Undated for Gibraltar
The Commissioner for Competition, Margrethe Vestager, said on Wednesday that the European Commission does not have a deadline to make a decision on the in-depth investigation against the corporate tax regime of Gibraltar and has denied that the delay of the same is related with the Brexit negotiations.
"I have a calendar and it is quite busy, but unfortunately one of the things that do not appear is a fixed deadline that marks when each case must be finished," the Danish Commissioner said at a press conference.
Vestager explained that there have been "enough steps back and forth" for "enough information about the case". "It is progressing and is not related to any issue of Brexit", has settled.
Brussels opened in October 2013 an investigation against the regime of Gibraltar Corporation Tax introduced in 2010 in the face of "serious doubts" that it could infringe the Community rules on public aid.
The community executive opened this file following a complaint from Spain and found that the fiscal regime of the Rock could grant undue advantages to offshore companies that do not have a presence in Gibraltar.

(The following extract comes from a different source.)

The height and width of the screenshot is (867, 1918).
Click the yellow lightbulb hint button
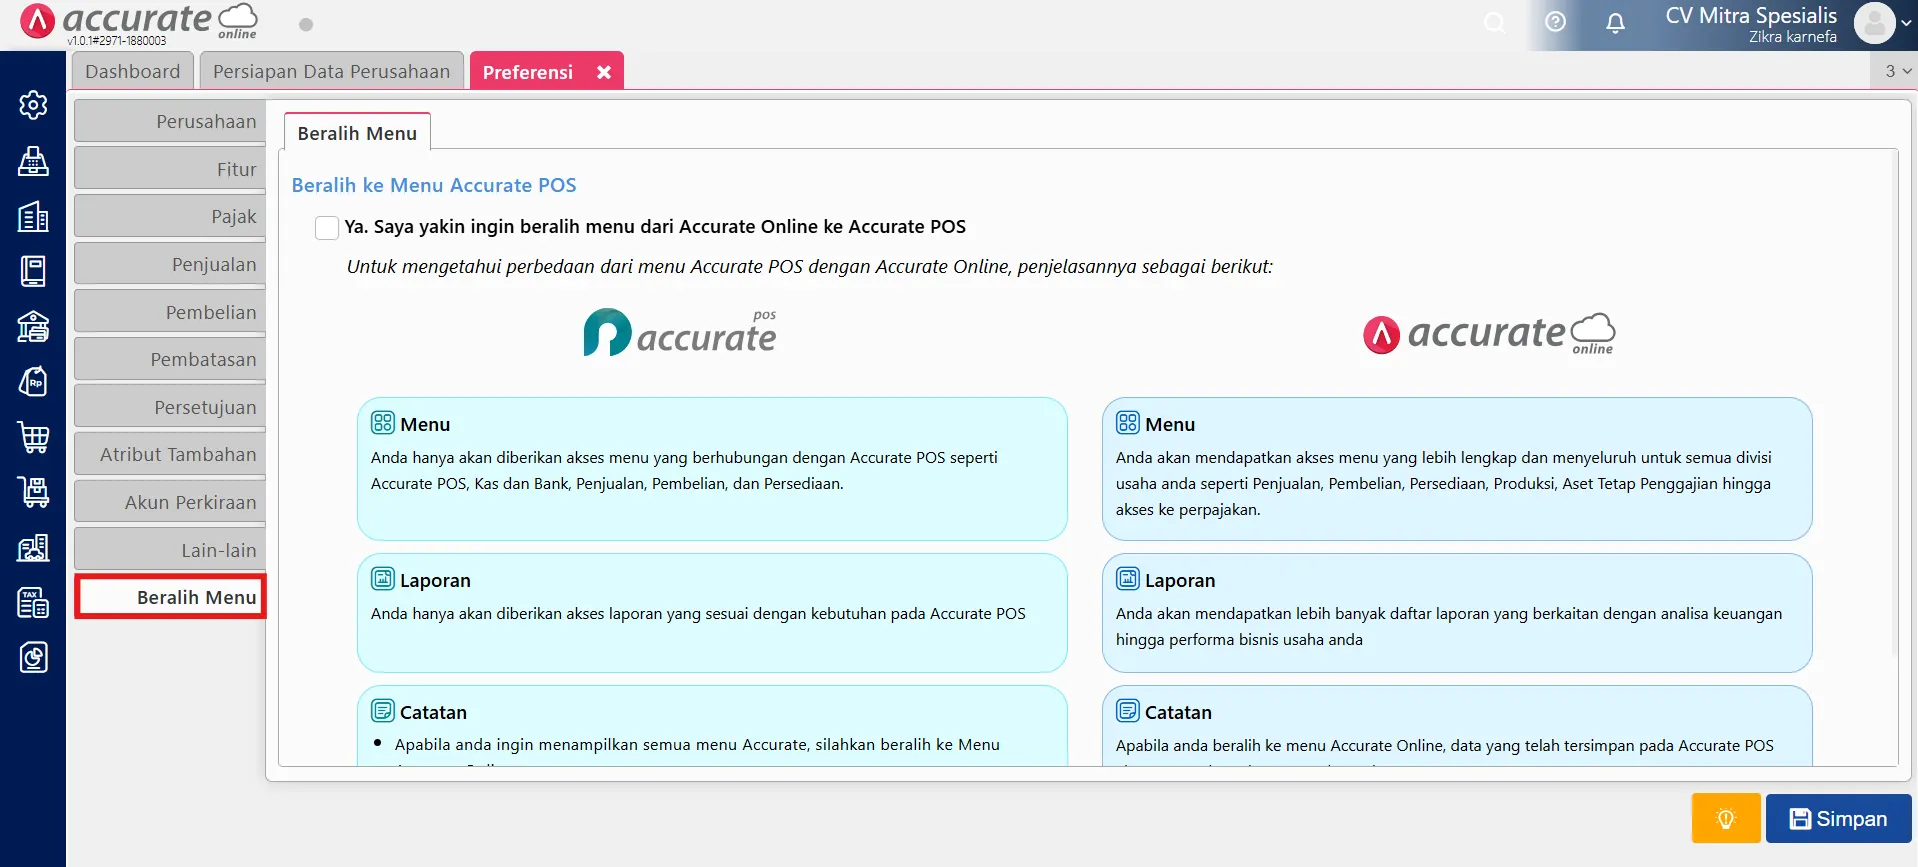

Almost two years later, in July 2015, Brussels extended the file to include in the investigation a practice introduced by the fiscal regime of Peñón --the anticipatory tax decisions-- that allows companies to obtain in advance the confirmation of whether certain income will be taxed or not.
Meeting
The birthplace of Wolfgang Amadeus Mozart was chosen by European leaders to try to agree on their visions on the divisive issue of common migration policy, whose meeting point at the moment is a commitment to the protection of borders, but with nuances.
Austrian Chancellor Sebastian Kurz said in an interview with the Standard newspaper on Wednesday that countries such as Spain, Italy and Greece are "a bit skeptical" about Brussels' proposal to deploy a common border guard on its borders, for reasons of "sovereignty" »

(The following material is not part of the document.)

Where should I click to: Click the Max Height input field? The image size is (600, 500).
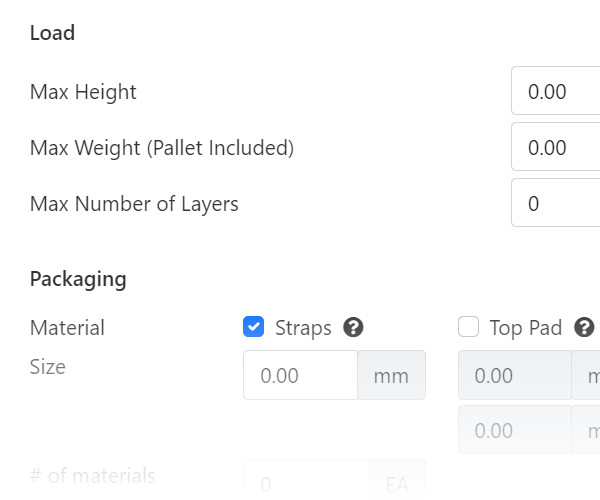556,92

The Austrian leader, who holds the pro tempore presidency of the EU, also understood a certain interest of these countries in the forefront of the arrival of migrants for allowing them to continue their journey to northern Europe without registering them, as European rules require. "We must convince them," Kurz said, on the proposal that seeks to control the arrival of migrants to the block in free fall - from the little more than one million in 2015 to about 90,000 since the beginning of the year - and that the leaders will have to debate on Thursday during a meeting in Salzburg.
Despite the drastic reduction, the summer has been marked by a pulse between countries - with Italian Interior Minister, the far right Matteo Salvini, at the head - on the issue of the reception of migrants, which led Tusk to demand that countries stop "blaming each other".
The proposals of the common position agreed after a marathon summit in Brussels in June, such as the creation of "controlled centers" in Europe to distinguish between asylum seekers and economic migrants to return to their countries, have not progressed much since then. With regard to the "disembarkation platforms" outside the EU of migrants rescued in the Mediterranean Sea, no African country has been willing to accept them for the time being. "Honestly, I do not expect much," said the Italian interior minister. For a European source, "nothing concrete is expected in Salzburg", beyond a "debate".